[Stored data entries]
########################################

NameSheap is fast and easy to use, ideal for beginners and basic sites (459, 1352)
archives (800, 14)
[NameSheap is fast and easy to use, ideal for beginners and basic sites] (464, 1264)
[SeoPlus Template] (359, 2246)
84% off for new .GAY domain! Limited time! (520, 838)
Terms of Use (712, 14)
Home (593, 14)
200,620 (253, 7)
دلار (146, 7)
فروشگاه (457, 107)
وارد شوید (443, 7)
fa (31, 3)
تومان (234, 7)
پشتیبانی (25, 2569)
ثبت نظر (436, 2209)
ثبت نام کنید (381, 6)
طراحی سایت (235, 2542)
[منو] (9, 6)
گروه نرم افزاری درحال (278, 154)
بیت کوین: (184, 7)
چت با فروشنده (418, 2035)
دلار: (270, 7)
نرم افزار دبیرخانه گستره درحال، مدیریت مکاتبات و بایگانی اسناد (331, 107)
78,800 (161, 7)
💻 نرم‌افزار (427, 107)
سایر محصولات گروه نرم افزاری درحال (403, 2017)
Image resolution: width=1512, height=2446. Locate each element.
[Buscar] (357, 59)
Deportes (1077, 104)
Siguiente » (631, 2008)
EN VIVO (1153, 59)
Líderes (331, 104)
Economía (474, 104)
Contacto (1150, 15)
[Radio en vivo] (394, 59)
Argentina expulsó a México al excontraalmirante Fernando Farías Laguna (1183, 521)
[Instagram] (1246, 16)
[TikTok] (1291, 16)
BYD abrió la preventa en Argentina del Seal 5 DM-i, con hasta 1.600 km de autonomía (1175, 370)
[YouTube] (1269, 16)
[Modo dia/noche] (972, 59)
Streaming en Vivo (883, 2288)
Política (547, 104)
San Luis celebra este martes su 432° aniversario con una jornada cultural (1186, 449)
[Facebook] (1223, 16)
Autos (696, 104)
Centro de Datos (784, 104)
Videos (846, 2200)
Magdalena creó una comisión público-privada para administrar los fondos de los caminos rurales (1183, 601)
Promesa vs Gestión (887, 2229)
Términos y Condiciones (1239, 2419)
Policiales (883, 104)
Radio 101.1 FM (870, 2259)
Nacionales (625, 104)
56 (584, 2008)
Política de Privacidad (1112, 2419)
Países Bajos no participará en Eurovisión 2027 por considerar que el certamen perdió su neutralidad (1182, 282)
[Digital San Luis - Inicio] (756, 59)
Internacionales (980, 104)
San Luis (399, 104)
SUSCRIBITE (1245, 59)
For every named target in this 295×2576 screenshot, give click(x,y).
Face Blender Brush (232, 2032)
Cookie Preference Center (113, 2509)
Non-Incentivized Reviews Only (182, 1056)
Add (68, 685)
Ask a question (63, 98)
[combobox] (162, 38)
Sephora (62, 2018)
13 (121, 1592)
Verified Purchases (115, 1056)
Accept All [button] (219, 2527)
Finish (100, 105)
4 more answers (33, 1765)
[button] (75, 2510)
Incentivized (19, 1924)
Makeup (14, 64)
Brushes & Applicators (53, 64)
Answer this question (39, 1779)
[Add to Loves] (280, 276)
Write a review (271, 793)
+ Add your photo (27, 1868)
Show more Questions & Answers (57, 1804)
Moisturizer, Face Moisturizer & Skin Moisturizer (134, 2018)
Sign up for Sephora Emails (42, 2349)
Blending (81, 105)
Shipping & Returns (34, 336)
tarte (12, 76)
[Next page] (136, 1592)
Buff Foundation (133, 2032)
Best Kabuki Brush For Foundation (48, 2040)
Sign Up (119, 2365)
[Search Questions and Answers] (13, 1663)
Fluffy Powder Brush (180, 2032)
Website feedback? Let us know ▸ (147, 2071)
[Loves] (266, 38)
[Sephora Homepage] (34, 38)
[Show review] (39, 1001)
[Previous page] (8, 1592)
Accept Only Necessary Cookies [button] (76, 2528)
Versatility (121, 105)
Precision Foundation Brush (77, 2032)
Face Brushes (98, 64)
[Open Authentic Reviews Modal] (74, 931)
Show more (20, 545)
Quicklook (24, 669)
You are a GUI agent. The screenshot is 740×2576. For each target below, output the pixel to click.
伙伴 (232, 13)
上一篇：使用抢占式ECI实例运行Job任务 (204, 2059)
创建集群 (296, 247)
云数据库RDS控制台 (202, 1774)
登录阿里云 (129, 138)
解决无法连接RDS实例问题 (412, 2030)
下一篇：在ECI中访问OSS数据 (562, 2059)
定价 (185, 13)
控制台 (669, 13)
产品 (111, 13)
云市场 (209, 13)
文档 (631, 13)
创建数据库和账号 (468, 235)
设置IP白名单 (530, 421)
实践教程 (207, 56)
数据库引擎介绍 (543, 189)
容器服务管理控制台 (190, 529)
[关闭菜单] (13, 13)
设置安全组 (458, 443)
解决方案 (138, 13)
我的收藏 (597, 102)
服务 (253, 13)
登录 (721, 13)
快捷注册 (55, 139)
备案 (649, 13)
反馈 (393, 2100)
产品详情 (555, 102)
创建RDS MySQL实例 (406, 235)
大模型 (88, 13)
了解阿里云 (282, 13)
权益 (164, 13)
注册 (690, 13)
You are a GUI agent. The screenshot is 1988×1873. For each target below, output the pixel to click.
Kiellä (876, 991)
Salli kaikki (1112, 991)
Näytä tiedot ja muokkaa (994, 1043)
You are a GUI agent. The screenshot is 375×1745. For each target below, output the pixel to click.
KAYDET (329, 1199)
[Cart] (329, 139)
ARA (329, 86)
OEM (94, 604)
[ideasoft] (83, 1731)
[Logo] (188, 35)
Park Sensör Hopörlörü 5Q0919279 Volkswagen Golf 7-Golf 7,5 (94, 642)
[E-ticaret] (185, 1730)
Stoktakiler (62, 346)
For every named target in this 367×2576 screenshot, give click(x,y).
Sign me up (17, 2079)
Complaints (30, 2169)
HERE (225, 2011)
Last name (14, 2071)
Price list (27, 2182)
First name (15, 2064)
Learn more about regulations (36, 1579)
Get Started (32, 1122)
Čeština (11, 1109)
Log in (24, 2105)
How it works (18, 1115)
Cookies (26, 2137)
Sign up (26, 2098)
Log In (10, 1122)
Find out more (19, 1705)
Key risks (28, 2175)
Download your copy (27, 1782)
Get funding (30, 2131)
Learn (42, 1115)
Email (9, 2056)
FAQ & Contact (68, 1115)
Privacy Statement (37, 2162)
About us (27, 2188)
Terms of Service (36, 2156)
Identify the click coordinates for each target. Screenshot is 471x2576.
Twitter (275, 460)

########################################

* [Task details]
Please reproduce exactly the lines above, beginning with the first and ending with the line that contains "[SeoPlus Template] (359, 2246)", and include nothing outside that range.

* [Written response]
NameSheap is fast and easy to use, ideal for beginners and basic sites (459, 1352)
archives (800, 14)
[NameSheap is fast and easy to use, ideal for beginners and basic sites] (464, 1264)
[SeoPlus Template] (359, 2246)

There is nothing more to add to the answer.